--- Requirement ---
Put each line from the start of the listing through the line that contains "point(621,43)" into a JSON list of strings, one string per line and no blank lines.

--- Information shown ---
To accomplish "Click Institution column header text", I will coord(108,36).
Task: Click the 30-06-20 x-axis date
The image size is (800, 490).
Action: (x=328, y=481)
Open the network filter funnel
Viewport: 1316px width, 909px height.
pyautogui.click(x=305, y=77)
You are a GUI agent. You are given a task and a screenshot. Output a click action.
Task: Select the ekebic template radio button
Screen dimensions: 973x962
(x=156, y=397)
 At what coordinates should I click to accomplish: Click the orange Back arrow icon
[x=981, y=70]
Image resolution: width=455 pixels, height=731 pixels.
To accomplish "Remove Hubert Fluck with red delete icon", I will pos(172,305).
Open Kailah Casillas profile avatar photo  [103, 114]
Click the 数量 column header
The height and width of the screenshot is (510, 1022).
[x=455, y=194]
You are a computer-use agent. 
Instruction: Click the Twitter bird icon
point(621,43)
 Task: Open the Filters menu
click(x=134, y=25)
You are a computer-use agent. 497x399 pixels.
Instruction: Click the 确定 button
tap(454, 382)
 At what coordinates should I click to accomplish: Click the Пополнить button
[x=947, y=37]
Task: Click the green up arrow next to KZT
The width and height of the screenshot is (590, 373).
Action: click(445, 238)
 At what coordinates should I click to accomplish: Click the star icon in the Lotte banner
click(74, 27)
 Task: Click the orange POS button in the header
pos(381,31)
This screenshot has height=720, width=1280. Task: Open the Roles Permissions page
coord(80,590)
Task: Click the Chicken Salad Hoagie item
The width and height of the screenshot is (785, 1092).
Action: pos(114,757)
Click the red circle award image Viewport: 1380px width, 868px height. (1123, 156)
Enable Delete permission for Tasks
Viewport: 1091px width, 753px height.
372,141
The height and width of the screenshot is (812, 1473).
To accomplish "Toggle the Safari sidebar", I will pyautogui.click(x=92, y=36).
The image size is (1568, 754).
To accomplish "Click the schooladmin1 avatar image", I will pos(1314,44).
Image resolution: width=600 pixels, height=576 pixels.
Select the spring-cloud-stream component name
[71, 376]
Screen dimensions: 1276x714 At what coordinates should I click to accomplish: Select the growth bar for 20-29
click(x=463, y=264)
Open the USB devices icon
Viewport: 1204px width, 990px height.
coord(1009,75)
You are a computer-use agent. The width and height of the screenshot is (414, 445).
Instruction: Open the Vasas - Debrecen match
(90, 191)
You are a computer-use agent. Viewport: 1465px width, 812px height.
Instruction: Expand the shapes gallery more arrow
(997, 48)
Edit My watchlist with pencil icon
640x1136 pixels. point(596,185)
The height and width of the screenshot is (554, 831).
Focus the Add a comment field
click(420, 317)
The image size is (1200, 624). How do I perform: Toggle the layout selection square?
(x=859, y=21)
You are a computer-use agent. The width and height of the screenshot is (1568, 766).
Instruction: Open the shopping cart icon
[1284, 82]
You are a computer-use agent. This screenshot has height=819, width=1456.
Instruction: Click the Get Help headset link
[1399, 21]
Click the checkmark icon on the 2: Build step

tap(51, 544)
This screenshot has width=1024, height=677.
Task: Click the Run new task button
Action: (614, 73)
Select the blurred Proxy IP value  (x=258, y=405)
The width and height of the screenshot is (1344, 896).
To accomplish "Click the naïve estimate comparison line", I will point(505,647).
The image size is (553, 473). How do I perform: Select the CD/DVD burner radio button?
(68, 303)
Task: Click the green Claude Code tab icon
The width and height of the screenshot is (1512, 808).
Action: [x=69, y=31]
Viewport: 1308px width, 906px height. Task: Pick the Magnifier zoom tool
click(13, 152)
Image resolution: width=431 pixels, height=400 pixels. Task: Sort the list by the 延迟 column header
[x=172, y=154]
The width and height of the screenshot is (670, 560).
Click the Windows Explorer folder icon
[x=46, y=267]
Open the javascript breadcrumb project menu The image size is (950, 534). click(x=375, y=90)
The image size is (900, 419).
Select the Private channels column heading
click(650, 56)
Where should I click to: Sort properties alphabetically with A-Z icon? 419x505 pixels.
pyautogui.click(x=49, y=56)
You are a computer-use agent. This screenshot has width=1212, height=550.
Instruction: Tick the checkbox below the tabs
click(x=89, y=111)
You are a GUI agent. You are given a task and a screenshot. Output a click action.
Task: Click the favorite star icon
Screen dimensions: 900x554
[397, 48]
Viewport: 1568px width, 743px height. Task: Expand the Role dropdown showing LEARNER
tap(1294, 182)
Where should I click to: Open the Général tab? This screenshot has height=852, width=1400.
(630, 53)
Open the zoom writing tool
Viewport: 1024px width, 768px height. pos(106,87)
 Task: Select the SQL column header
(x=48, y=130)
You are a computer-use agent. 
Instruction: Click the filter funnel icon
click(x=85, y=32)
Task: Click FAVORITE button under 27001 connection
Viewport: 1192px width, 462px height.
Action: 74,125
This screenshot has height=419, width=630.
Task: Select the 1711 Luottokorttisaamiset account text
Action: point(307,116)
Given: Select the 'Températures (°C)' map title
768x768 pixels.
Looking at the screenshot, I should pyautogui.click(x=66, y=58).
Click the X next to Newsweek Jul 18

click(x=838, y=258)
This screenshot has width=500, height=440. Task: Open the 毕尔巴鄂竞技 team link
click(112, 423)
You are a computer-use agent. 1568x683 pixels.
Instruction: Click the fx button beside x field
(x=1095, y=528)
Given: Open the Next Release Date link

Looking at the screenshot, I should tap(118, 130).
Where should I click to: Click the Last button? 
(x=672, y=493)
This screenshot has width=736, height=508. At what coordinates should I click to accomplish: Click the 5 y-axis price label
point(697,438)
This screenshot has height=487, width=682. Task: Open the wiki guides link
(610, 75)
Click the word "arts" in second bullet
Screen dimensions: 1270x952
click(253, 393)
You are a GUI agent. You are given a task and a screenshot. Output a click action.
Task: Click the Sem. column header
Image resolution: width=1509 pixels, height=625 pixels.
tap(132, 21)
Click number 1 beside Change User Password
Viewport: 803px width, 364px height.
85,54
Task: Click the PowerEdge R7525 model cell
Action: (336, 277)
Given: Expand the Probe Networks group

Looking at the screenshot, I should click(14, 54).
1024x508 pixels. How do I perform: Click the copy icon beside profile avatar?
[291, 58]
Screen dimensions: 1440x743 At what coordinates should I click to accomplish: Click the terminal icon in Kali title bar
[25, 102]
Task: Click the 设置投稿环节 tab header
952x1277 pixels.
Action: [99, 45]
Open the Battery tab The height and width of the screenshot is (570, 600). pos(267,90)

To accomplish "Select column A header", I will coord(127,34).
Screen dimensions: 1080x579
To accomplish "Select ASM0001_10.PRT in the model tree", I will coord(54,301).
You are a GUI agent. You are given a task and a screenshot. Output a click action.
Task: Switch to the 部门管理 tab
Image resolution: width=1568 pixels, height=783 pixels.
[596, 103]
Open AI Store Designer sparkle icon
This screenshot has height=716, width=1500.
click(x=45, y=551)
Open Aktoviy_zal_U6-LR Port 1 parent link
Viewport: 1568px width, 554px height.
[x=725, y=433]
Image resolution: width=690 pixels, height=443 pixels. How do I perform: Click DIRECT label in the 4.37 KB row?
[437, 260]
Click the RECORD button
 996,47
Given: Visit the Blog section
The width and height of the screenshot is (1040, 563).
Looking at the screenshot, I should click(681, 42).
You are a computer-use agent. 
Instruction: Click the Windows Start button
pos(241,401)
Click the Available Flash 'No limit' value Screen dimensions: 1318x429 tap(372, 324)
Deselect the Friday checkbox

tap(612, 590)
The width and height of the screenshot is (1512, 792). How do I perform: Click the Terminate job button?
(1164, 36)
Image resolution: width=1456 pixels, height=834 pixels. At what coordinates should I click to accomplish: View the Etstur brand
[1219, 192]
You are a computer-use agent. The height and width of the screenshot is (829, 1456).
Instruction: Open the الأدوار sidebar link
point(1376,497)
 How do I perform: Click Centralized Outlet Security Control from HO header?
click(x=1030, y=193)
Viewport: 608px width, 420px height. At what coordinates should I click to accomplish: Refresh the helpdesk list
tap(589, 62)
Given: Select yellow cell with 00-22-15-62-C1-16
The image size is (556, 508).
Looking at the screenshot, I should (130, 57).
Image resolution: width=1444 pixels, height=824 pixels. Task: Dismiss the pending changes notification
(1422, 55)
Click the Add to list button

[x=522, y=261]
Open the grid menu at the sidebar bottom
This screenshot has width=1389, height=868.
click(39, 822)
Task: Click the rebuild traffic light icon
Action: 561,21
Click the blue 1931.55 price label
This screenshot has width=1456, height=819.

--- Result for this exercise ---
[
  "To accomplish \"Click Institution column header text\", I will coord(108,36).",
  "Task: Click the 30-06-20 x-axis date",
  "The image size is (800, 490).",
  "Action: (x=328, y=481)",
  "Open the network filter funnel",
  "Viewport: 1316px width, 909px height.",
  "pyautogui.click(x=305, y=77)",
  "You are a GUI agent. You are given a task and a screenshot. Output a click action.",
  "Task: Select the ekebic template radio button",
  "Screen dimensions: 973x962",
  "(x=156, y=397)",
  " At what coordinates should I click to accomplish: Click the orange Back arrow icon",
  "[x=981, y=70]",
  "Image resolution: width=455 pixels, height=731 pixels.",
  "To accomplish \"Remove Hubert Fluck with red delete icon\", I will pos(172,305).",
  "Open Kailah Casillas profile avatar photo  [103, 114]",
  "Click the 数量 column header",
  "The height and width of the screenshot is (510, 1022).",
  "[x=455, y=194]",
  "You are a computer-use agent. ",
  "Instruction: Click the Twitter bird icon",
  "point(621,43)"
]